## What you have to do
Exact reproduction of all the data is required, with pictures excluded.

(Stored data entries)
┌──

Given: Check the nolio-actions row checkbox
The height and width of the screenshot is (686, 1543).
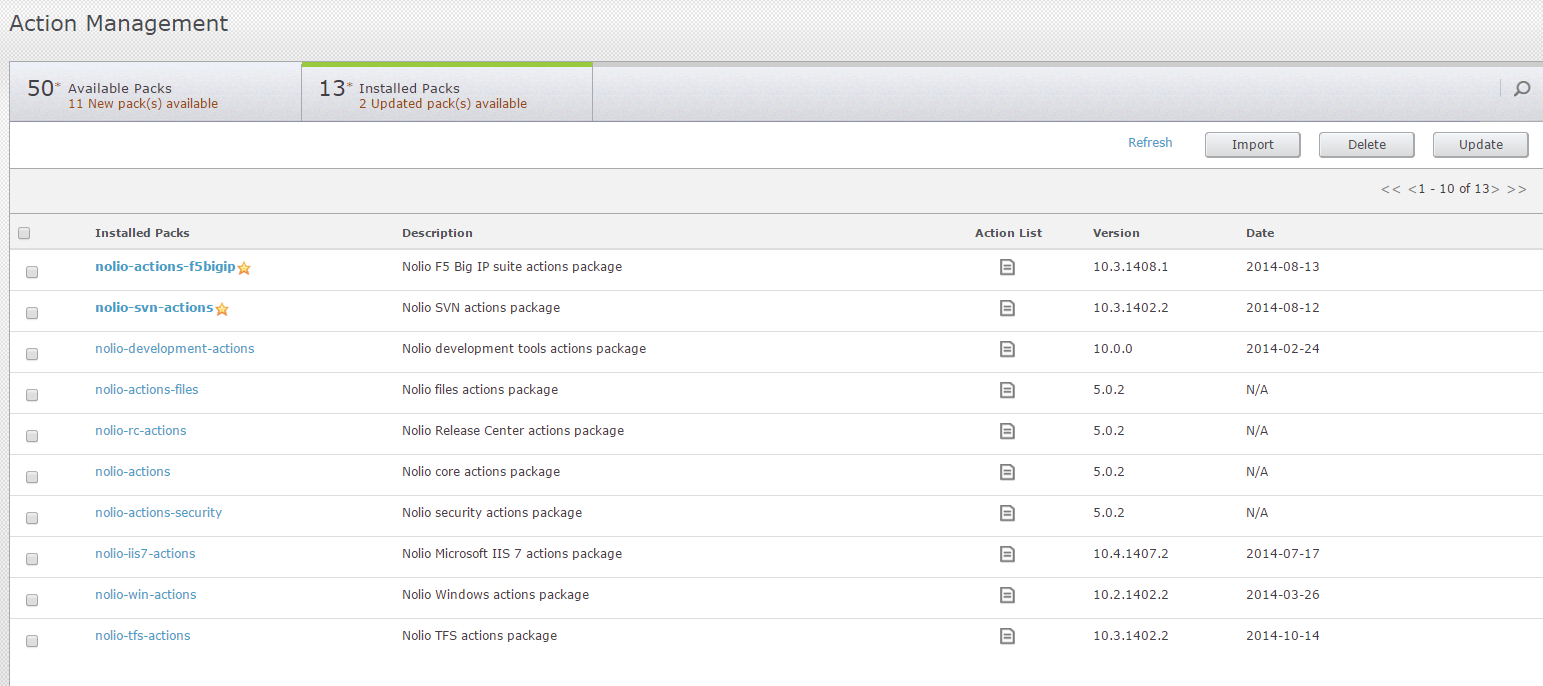Looking at the screenshot, I should 31,476.
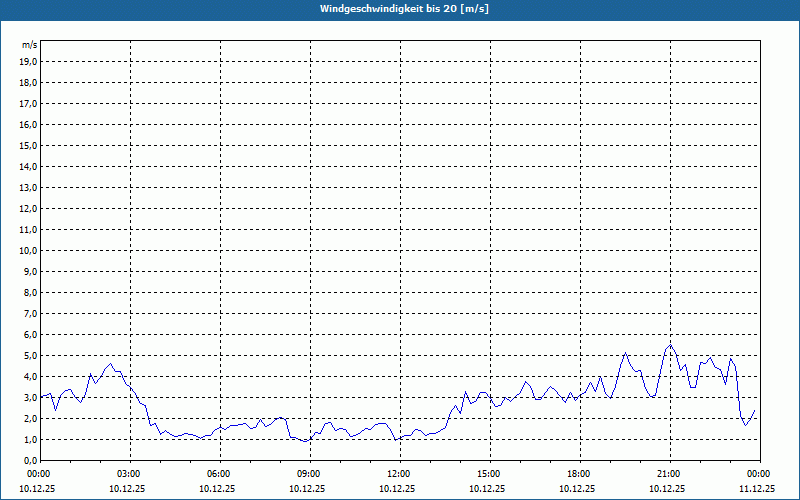Screen dimensions: 800x500
Task: Click the 15,0 value on the y-axis
Action: pyautogui.click(x=29, y=145)
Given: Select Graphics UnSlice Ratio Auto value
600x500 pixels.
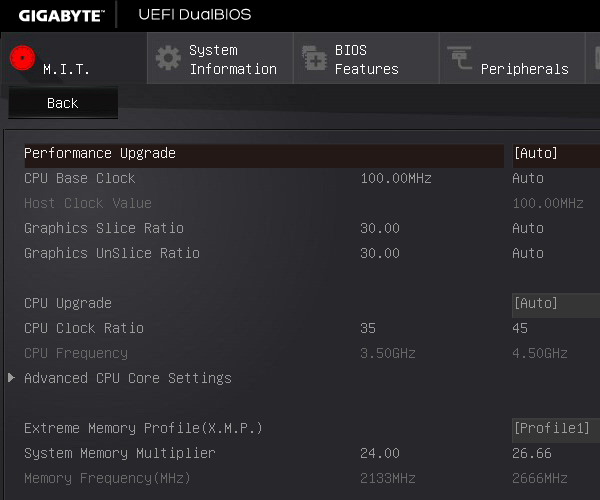Looking at the screenshot, I should click(x=528, y=253).
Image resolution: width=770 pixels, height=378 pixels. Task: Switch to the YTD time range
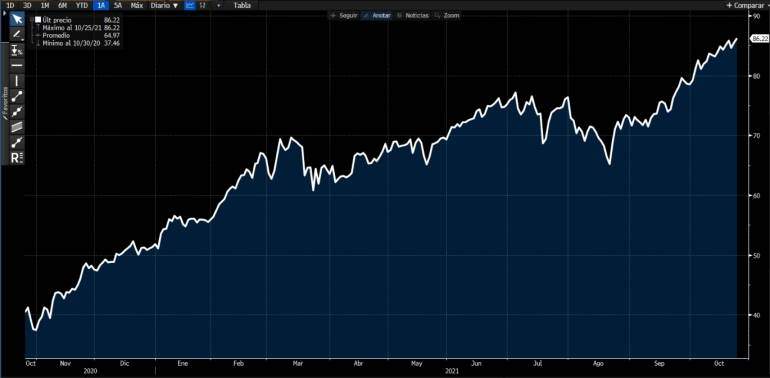82,5
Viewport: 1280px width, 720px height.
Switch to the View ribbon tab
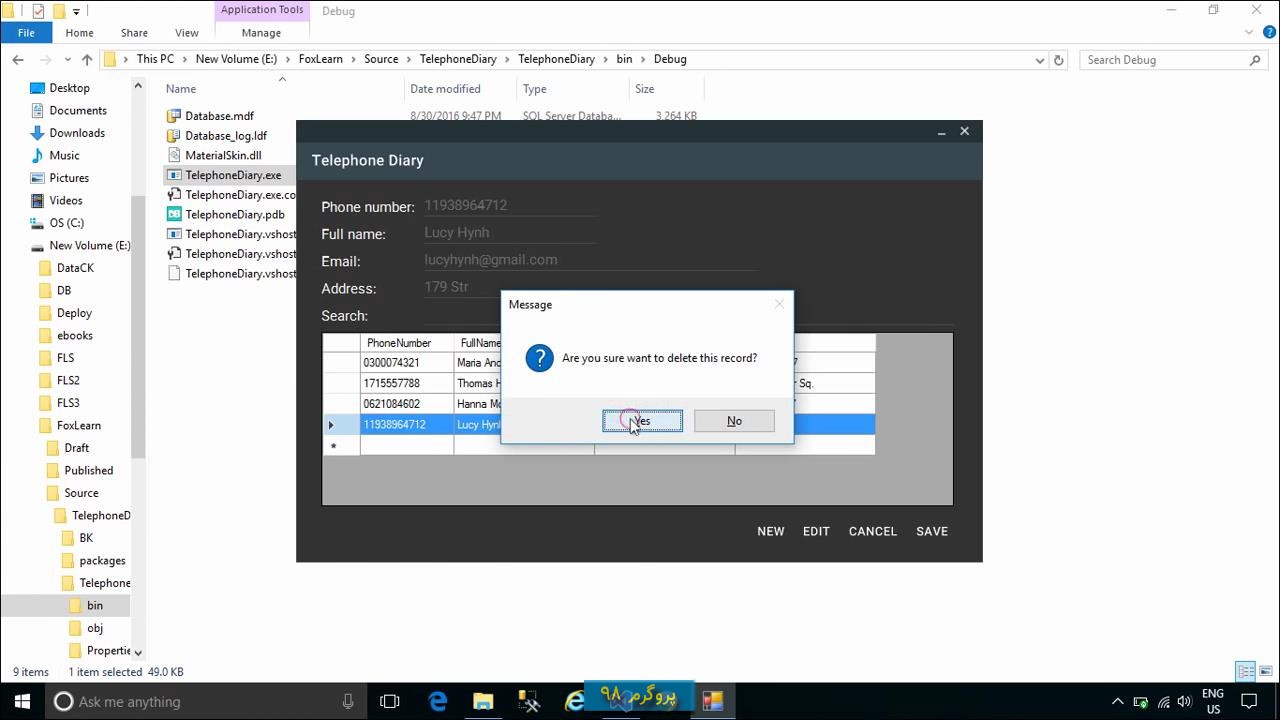click(x=186, y=32)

└──

## Response for this exercise
Given: Check the nolio-actions row checkbox
The height and width of the screenshot is (686, 1543).
Looking at the screenshot, I should 31,476.
Screen dimensions: 800x500
Task: Click the 15,0 value on the y-axis
Action: pyautogui.click(x=29, y=145)
Given: Select Graphics UnSlice Ratio Auto value
600x500 pixels.
Looking at the screenshot, I should click(x=528, y=253).
Image resolution: width=770 pixels, height=378 pixels. Task: Switch to the YTD time range
82,5
Viewport: 1280px width, 720px height.
Switch to the View ribbon tab
click(x=186, y=32)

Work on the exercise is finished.